Wat te doen>
1. Hoe oud is Pearl volgens de tekst over Elephant Valley?
2. Zet de alinea die begint met "Cambodja heeft een lange traditie" uit de tekst over Elephant Valley om in een korte lijst met de belangrijkste feiten.
3. Geef een vervolg op de tekst over Elephant Valley, te beginnen na de laatste zin.

Tekst>

────────────────────────────────────────

Vandaag is het vroeg uit de veren, want we worden om zeven uur verwacht bij het Hefalump café waarvan we vertrekken naar Elephant Valley. Over dit project van de Brit Jack Highwood gaan op internet gemengde verhalen rond, maar onze indruk na deze dag was toch dat hij één van de meest zorgvuldige opvangprojecten voor Aziatische olifanten in de Mondulkiri provincie bestiert.
Cambodja heeft een lange traditie van het gebruiken van olifanten als levende tractor. In sommige dorpen waren er wel dertig families met een olifant. Veel van deze olifanten zijn overwerkt door het dragen van te zware lasten en ander misbruik. In de vallei leven elf olifanten, die Jack heeft overgenomen. De jongste is Pearl van vijfentwintig jaar en de oudste ongeveer zestig. Er is één mannetje in het gezelschap, maar die is nu bronstig en onvoorspelbaar agressief en daarom in een ander stuk van de vallei.

────────────────────────────────────────

Gegevensfragmenten>

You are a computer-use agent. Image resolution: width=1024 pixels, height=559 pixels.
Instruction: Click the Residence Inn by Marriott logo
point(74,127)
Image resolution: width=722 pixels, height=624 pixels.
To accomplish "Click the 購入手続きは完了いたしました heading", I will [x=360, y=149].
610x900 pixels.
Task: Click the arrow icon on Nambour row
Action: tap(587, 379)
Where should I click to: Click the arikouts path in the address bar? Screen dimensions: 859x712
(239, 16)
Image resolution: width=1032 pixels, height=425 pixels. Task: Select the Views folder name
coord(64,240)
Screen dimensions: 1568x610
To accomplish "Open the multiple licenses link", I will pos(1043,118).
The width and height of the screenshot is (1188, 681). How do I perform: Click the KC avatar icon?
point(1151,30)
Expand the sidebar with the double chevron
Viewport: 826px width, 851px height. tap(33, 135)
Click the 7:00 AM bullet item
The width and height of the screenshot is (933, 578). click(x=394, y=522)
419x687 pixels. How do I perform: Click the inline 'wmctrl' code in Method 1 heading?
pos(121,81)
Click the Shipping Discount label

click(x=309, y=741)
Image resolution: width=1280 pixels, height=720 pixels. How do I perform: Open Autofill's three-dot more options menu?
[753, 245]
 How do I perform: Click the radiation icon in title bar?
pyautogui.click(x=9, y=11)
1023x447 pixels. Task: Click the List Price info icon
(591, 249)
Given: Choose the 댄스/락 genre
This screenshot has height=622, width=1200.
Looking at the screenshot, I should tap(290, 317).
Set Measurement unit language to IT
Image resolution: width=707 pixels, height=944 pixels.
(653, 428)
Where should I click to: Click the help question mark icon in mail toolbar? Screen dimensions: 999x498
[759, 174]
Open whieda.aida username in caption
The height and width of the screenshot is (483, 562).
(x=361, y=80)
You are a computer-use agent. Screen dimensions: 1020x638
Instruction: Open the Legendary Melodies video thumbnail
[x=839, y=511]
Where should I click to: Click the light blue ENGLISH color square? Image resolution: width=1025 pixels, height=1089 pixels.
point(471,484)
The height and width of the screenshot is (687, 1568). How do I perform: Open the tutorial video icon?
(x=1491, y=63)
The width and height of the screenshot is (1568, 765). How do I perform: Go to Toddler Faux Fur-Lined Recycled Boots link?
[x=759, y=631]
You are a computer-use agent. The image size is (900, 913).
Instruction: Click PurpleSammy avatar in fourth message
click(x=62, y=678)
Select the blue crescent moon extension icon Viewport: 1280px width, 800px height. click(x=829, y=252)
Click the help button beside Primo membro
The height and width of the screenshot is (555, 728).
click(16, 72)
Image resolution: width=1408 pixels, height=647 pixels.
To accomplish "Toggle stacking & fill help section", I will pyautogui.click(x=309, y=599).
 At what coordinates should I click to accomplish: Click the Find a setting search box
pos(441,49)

────────────────────────────────────────

Antwoorden>
1. Vijfentwintig jaar.

2.
- Cambodja gebruikt al lang olifanten als levende tractor. In sommige dorpen hadden wel dertig families een olifant.
- Veel van die olifanten zijn overwerkt door te zware lasten en ander misbruik.
- In de vallei leven elf olifanten die Jack heeft overgenomen. De jongste, Pearl, is vijfentwintig jaar en de oudste ongeveer zestig.
- Het enige mannetje is nu bronstig en onvoorspelbaar agressief. Daarom leeft hij in een ander deel van de vallei.

3.
We genieten we met volle teugen van het schouwspel. Wat so wie so ook prachtig is, is de wandeling door het regenwoud. Alle insecten maken een herrie van jewelste en het stikt er van de prachtige planten, bloemen en vlinders. We worden begeleid door John uit Ohio en een lokale gids. John is erg vol van de olifanten en praat aan één stuk. De lokale gids spreekt weinig Engels, maar weet wel alles van het oerwoud. Continue vindt hij beestjes of bijzondere planten, vooral eetbare planten. Nog niet zo lang geleden leefde de lokale bevolking vrijwel helemaal van de planten, vruchten en dieren die ze uit het oerwoud verzamelden. Nog steeds zie je mensen, nu alleen de armsten, met een mand op hun rug het bos in gaan om voedsel te verzamelen.
Na de lunch in het base camp gaan we nog bij de twee olifanten langs die het langst in het project zitten. Als we teruglopen laat de gids ook nog een natuurlijke bijenkorf zien en later vinden we er één die los is geraakt op de grond.
Iedereen is bekaf, dus na het eten is het vroeg stil.